Durante la fase inicial de uso, la experiencia suele ser funcional. El acceso es sencillo, la plataforma es intuitiva y el alumno puede avanzar conforme a su disponibilidad. No hay fricciones evidentes. El problema emerge cuando entra en juego una variable completamente previsible en el mundo empresarial: el aumento de la carga laboral. En esos momentos, la frecuencia de conexión disminuye y el riesgo de abandono parcial se incrementa, como ocurre en prácticamente cualquier programa de capacitación para adultos.
Es precisamente en ese punto donde un modelo educativo sólido marca la diferencia. Las mejores prácticas en educación corporativa contemplan mecanismos de seguimiento académico, contacto personalizado y estrategias de reincorporación que permitan al alumno retomar el curso sin sentirse rezagado o abandonado. En el caso de Open English, ese acompañamiento académico simplemente no existe. No hay llamadas, correos ni intervenciones pedagógicas orientadas a entender por qué el alumno dejó de conectarse o cómo ayudarlo a continuar.

* _DATOS PROPORCIONADOS_
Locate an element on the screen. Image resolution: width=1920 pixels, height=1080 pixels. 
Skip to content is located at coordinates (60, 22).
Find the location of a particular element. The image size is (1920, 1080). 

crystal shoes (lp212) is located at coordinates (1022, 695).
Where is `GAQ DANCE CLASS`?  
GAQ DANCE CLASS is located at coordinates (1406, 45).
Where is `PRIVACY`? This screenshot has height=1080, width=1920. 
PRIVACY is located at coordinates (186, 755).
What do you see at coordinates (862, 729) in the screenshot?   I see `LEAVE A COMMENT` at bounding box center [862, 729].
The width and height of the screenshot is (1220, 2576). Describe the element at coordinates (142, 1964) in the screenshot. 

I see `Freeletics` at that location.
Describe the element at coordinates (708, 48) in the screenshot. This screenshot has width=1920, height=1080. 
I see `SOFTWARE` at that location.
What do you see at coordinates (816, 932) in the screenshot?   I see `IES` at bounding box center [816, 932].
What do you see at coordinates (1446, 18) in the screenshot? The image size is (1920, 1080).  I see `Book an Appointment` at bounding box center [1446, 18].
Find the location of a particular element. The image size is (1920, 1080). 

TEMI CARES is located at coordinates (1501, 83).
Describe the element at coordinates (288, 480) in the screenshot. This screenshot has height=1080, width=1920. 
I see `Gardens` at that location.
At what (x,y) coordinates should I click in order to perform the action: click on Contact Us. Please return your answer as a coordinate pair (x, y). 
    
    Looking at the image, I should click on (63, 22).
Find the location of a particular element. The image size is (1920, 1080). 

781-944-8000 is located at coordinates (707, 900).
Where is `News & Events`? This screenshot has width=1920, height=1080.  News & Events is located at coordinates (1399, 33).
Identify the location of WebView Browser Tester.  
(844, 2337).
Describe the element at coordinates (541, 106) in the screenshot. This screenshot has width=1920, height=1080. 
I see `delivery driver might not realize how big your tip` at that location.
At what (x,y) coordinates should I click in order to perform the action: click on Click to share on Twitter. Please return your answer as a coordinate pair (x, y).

* _PREGUNTAS DE ESTUDIO_
1 - Según el extracto sobre Open English, enumere los mecanismos que contemplan las mejores prácticas en educación corporativa.
2 - Reescriba de forma más breve el párrafo del extracto sobre Open English que comienza con «Durante la fase inicial de uso», conservando sus datos principales.
3 - ¿Qué variable hace que surja el problema, según el extracto sobre Open English?

* _LISTA DE RESPUESTAS_
1 -
- Seguimiento académico
- Contacto personalizado
- Estrategias de reincorporación

2 - Al principio la experiencia es funcional: el acceso es sencillo, la plataforma es intuitiva y el alumno avanza a su ritmo. El problema surge cuando aumenta la carga laboral. Entonces se conecta con menos frecuencia y crece el riesgo de abandono parcial, como en casi cualquier programa de capacitación para adultos.

3 - El aumento de la carga laboral.